“Do you see me? Am I valuable?”

These last few weeks have revealed to me just how much we are all desperately, subconsciously, aggressively, or fearfully trying to prove to others that we are valuable. I’m surrounded by researchers who want the government or a private funder to find their research valuable enough for financial investment. I’m surrounded by graduate students who want their professors and peers to think they are smart and deserving of a place in academia. And I’m immersed in the world of social media where everyone (including myself) portrays a filtered reality that shows life in a decidedly rosier view. It may be the deepest human need to be seen and confirmed as valuable.

That “seen and confirmed” part is tricky, though, because it requires the consent and participation of people completely beyond our control. We can no more make someone value us than we can make the sun rise in the east and set in the west. To maintain good mental health, we have to fight against the deeply-rooted beliefs that a). we are only valuable if other people think we are, and b). we can somehow convince people we are valuable. What is out of our control should not be in our focus of concern. (For our own well-being!!)

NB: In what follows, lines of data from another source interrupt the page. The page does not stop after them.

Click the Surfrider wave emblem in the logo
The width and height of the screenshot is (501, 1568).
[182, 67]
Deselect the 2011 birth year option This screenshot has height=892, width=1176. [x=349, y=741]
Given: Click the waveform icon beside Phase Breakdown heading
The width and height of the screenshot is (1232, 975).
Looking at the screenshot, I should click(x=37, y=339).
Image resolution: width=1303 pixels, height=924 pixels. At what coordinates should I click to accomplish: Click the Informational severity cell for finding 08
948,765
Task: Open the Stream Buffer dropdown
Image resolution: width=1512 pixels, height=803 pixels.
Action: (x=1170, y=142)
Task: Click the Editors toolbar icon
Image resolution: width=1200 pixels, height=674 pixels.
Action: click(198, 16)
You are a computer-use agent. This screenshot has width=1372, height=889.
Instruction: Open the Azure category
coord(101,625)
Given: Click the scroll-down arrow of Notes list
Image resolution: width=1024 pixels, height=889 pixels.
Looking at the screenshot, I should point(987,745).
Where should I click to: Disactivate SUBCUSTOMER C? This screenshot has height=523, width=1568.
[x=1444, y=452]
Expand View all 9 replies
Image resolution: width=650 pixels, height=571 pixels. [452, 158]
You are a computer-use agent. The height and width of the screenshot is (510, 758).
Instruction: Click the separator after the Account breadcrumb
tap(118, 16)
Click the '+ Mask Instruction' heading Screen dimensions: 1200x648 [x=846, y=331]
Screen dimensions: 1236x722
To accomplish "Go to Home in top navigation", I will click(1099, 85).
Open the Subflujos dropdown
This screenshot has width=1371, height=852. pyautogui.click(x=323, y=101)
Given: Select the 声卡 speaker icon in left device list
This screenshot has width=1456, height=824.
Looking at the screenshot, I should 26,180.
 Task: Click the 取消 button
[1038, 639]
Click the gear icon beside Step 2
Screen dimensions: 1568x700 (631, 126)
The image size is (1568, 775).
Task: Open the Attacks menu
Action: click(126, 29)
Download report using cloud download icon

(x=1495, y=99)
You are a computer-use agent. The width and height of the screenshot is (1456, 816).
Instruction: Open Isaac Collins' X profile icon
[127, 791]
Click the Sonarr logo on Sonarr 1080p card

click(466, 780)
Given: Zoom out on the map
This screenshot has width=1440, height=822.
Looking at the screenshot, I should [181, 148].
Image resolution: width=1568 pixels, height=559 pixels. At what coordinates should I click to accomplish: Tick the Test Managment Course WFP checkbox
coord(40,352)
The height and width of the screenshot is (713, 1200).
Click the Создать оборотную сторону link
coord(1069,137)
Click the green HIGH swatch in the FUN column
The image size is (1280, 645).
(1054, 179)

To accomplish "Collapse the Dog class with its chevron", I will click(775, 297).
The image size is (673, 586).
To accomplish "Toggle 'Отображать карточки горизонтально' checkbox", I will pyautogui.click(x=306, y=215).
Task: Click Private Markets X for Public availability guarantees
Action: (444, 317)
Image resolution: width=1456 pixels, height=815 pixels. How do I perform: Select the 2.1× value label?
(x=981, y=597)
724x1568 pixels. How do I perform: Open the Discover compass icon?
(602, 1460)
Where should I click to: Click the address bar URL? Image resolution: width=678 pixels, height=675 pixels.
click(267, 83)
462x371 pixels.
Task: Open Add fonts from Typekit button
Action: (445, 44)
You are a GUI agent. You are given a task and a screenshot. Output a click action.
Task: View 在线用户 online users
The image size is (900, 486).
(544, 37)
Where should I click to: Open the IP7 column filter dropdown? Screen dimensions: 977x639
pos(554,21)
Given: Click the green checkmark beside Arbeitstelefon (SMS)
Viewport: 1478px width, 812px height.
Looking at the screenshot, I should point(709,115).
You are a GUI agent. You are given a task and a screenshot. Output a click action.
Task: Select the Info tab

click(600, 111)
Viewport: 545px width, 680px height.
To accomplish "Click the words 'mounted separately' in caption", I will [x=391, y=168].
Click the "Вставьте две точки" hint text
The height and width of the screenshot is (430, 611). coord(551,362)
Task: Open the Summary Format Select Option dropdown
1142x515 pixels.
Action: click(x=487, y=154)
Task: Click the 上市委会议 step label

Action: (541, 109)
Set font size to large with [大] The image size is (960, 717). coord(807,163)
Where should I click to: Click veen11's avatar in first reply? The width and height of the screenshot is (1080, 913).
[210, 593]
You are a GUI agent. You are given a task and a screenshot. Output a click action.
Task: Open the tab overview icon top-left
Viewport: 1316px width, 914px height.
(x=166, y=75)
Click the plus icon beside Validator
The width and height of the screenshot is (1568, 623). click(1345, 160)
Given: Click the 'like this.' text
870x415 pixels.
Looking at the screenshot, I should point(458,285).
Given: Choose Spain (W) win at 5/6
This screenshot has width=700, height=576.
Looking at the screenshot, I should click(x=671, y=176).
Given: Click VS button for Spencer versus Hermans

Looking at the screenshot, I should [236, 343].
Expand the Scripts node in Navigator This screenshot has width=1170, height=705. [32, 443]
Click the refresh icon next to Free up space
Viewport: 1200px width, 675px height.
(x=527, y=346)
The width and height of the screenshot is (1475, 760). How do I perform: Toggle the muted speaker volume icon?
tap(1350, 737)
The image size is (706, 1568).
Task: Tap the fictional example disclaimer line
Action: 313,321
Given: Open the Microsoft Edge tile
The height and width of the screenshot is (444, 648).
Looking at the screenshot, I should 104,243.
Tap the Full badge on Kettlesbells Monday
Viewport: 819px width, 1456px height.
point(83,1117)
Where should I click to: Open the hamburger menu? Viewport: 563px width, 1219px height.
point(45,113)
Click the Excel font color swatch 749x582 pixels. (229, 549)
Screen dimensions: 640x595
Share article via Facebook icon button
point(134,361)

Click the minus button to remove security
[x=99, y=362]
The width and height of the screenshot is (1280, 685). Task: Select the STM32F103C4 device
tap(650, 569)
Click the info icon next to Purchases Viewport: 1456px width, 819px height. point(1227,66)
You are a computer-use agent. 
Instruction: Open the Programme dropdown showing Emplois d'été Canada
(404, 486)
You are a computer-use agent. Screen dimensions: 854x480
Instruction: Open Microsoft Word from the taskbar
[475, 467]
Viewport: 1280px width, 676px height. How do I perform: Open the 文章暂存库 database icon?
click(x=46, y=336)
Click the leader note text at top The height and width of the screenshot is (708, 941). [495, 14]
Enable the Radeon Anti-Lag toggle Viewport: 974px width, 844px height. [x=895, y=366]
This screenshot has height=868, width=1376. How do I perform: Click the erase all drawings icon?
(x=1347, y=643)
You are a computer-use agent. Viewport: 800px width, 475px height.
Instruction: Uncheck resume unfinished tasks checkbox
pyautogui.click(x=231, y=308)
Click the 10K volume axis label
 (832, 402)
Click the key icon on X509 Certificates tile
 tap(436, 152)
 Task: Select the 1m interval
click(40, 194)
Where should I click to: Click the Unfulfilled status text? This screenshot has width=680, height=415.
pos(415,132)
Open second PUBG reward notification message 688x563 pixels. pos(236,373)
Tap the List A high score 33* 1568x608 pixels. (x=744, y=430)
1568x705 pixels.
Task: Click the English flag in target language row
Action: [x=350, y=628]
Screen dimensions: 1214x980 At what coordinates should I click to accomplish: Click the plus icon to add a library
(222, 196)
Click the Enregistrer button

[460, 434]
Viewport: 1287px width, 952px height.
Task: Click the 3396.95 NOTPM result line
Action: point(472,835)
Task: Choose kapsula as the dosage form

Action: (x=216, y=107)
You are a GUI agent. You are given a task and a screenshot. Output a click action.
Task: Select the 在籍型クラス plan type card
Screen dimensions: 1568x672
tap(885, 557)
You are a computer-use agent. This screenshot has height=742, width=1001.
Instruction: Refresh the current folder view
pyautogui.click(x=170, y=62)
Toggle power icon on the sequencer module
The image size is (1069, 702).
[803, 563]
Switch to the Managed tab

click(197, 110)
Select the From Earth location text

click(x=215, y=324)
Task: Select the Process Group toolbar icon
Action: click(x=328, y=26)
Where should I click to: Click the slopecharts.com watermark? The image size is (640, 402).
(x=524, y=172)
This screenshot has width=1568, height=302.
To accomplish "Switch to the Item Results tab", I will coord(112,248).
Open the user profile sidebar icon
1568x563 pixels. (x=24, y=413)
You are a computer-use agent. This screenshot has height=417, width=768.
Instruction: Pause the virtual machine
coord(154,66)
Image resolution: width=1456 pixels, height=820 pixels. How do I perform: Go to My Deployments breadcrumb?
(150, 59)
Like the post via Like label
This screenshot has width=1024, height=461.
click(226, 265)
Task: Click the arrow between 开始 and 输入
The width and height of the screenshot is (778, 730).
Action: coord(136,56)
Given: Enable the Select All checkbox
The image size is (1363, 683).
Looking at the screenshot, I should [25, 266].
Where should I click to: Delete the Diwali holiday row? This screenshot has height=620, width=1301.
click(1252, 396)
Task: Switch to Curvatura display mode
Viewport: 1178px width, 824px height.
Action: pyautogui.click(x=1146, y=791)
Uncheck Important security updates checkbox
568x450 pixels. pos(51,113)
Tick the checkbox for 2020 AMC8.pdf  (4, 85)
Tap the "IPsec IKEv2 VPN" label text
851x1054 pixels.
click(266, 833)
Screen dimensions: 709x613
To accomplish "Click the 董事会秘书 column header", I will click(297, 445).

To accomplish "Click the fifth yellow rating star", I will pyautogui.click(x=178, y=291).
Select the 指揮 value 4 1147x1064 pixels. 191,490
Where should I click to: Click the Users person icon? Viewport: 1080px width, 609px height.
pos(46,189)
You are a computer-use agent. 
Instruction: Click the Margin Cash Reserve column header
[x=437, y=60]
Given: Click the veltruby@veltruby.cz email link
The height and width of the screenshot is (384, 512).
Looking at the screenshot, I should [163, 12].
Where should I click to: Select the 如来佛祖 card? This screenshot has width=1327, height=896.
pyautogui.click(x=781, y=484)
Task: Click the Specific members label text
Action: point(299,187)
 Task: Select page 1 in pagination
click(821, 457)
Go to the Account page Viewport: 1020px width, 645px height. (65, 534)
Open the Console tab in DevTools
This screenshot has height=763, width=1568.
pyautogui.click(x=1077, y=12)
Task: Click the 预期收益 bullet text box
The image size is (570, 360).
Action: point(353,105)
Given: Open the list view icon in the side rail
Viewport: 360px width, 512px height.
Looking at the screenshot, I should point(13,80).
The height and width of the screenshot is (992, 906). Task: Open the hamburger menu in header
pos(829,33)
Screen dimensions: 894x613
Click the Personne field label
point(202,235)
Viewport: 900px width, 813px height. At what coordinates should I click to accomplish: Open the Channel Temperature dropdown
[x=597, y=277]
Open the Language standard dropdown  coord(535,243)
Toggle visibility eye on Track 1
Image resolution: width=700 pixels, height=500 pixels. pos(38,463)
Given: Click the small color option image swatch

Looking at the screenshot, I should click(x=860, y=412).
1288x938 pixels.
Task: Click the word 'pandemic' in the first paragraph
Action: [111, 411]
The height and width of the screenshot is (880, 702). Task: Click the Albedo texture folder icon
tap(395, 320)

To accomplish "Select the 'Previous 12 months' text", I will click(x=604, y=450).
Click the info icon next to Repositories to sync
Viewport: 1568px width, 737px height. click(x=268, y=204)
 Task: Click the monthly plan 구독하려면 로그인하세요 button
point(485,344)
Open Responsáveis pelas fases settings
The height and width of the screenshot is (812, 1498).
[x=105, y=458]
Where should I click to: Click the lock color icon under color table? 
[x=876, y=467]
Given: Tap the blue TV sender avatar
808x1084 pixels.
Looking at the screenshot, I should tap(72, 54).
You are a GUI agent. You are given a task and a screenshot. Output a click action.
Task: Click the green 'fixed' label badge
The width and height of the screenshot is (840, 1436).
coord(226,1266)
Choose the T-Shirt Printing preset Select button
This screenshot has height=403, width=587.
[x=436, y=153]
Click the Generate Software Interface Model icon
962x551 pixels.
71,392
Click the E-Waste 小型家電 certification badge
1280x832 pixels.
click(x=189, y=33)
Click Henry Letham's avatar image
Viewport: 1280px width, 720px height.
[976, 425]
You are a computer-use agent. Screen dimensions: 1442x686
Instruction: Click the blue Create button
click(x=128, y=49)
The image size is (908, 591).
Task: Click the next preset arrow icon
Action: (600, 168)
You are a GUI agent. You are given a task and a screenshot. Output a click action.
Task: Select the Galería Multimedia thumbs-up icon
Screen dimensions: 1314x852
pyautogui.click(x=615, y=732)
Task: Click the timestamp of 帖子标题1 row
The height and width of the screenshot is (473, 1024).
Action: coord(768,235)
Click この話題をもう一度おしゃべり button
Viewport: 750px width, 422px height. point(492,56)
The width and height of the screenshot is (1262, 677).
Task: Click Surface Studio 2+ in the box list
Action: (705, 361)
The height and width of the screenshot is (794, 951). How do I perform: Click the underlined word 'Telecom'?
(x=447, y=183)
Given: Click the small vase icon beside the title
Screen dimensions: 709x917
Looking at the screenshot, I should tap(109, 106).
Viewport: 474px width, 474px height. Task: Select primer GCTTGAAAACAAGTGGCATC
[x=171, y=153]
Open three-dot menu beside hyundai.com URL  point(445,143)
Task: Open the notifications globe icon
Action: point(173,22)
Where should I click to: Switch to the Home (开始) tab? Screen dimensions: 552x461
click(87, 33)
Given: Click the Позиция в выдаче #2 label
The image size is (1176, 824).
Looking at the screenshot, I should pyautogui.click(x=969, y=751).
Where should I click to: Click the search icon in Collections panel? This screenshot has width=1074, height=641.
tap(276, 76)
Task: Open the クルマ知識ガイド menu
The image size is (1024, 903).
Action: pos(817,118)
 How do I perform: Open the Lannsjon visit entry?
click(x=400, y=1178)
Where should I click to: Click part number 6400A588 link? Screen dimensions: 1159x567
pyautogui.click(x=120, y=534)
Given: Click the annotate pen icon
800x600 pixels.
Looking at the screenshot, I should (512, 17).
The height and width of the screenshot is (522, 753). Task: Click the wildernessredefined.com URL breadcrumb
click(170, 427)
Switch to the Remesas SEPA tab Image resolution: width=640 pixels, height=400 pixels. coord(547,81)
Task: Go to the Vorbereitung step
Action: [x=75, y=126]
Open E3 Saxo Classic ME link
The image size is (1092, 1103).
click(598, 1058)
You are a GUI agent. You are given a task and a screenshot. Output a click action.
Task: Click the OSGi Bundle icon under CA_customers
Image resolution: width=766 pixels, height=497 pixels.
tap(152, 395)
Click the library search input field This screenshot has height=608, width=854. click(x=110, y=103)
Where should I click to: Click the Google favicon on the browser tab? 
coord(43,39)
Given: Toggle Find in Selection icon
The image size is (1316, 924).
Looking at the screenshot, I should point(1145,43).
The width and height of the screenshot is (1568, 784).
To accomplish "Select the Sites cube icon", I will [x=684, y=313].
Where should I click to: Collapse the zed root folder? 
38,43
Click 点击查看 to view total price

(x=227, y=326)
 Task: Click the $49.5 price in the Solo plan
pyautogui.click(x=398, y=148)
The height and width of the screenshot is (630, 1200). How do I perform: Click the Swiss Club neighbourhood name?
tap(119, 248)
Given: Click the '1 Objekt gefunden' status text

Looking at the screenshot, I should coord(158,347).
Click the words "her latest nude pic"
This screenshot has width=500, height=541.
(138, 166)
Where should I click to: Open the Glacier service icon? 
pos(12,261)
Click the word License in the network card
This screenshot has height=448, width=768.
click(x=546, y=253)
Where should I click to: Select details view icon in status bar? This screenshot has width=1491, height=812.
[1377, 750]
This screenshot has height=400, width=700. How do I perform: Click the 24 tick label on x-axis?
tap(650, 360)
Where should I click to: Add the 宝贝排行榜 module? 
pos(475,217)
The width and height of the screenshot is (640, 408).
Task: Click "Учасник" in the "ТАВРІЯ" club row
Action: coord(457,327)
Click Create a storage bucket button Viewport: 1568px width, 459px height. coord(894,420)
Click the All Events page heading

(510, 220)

Beyond that, however, we can also work to being the kind of people who provide confirmation of value to others. We can love people in such a way that they don’t doubt their value to us. And the more of us who value others implicitly, the more objective that valuation will feel to others as they get that confirmation from a multitude of sources, and the more they will believe that they are valuable. (Something I believe to be true of everyone.)

I’m sure some people need the push of having to prove themselves to produce their best work, but I wonder how much good, true, important work is lost or at least tarnished because we focus attention not on the work at hand, but on how it and we will be perceived. I wonder what could be accomplished if everyone starts from a position of knowing and believing they are valuable, and offering that to others.

I could see how this would be particularly relevant and powerful in situations of oppression. Oppressed people are more likely to believe they either deserve to be oppressed, or cannot do anything to rise above it. What if we gave oppressors not just the verbal encouragement and confirmation that they deserve better, but fought alongside them to defeat their oppressors, demonstrating the strength of our conviction?

Further, we value oppressors by not letting them get away with behavior that damages others and damages themselves. This is a more complicated kind of valuing, and can be taken to its own oppressive extremes. (Evangelical Christianity’s proclamation that gay people are cultural oppressors, as well as EC’s general response to the perceived “sin” of homosexuality, comes to mind.) Nonetheless, when done right and well, helping people adhere more and more to the Good always advances their own well-being, especially when we do not dogmatically assume our definition of the Good is the perfect definition. (Whole other can of worms, this is.)

I don’t want to claim this is somehow a panacea for the world’s massive, complex, nuanced problems, but I do think a right appreciation and confirmation of our own and others’ inherent value would have incredible force for good in the world and has its place in all situations in which we find ourselves. Maybe it won’t add transformative good; maybe it will. But any freedom we can give people from the chain of external validation is some kind of good that we add to the world. I’ll take it.